The veterinarian thinks my beautiful dog has cancer and I feel my heart is about to break. I know many of you have gone through this also and probably much worse and so you will understand. I have gone through much, much worse stuff myself over the years. In the big scheme of things I know that losing a dog is not a huge deal to many. Life in Japan right now must be absolutely devastating. But life here, in this house, will not be the same without our pet.
Wheaten Terriers pups have dark muzzles and rust colored fur - they lose that coat and become lighter as adults.
Our beloved canine companion came to us after the dark days of Sept 11 and after we had already lost another much loved dog that year and also one the year before.
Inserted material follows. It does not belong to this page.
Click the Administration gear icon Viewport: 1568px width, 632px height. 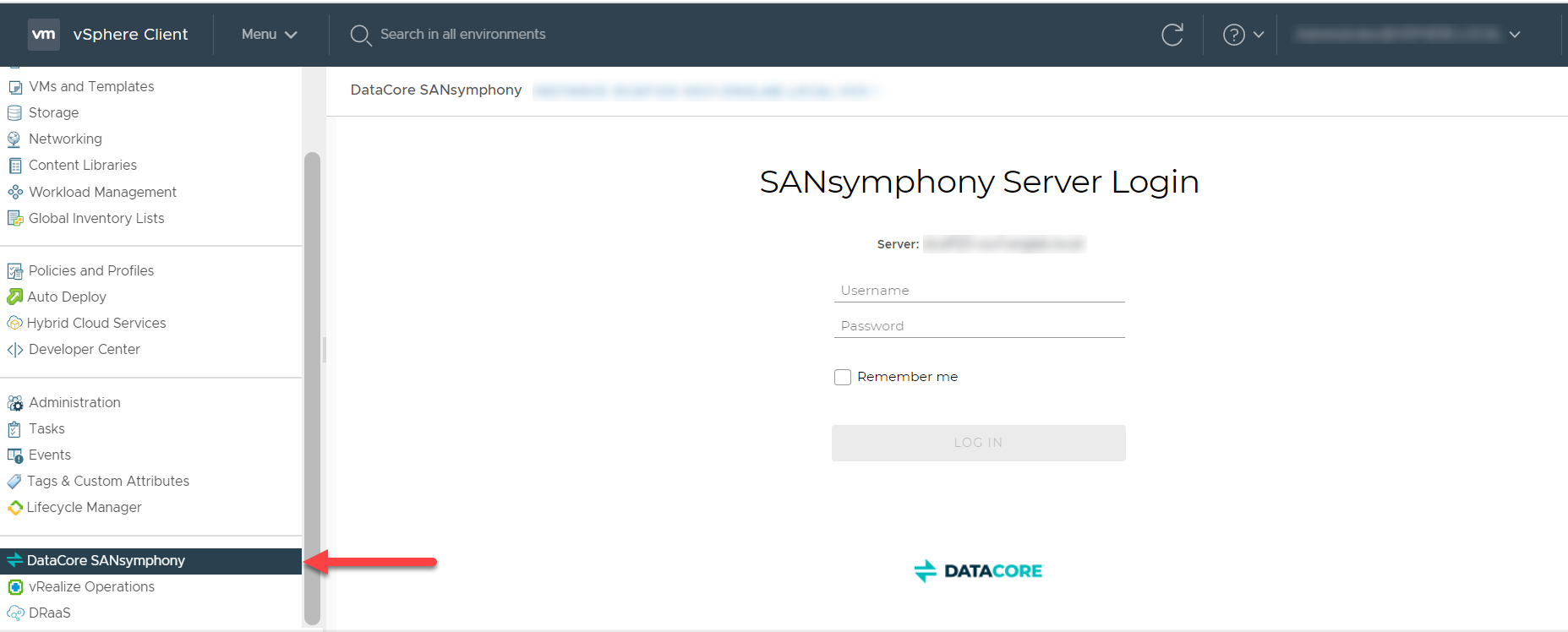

Almost immediately, our lives changed for the better and the happiness factor took over as we focused our family energies on nurturing and teaching a puppy to live among humans. He made us laugh again. Silly puppy! Some of you without pets will not understand how much solace they provide.
Are you kidding me? You throw the ball and then you want me to bring it BACK to you?
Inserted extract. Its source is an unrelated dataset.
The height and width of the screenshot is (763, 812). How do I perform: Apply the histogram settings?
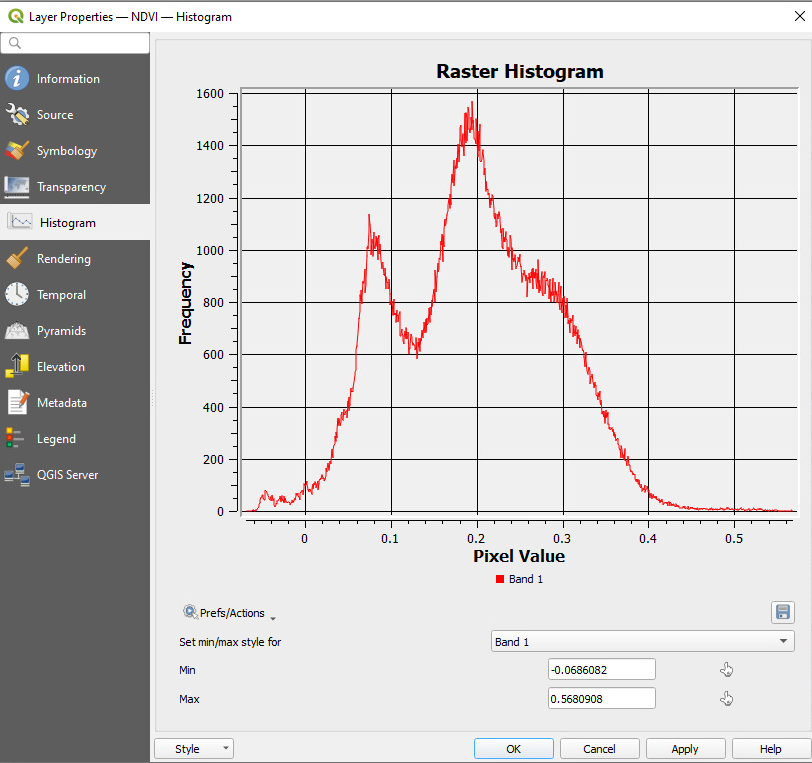[x=685, y=748]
I really am trying hard to be creative on a daily basis to get through. Making things is a nice distraction from this and other stressful stuff going on right now. I am not looking forward to having more surgery next month, for instance. Sometimes worry is like a big dark cloud over my head and nothing gets done around here. But if, when I feel the sad feelings coming on, I begin to make something, I become calmer. All of my energy gets focused on something a lot more pleasant. That's not to say the sadness goes away, but it becomes diluted a bit and doesn't take center stage anymore. It's always helpful for me to channel those negative thoughts into something creative.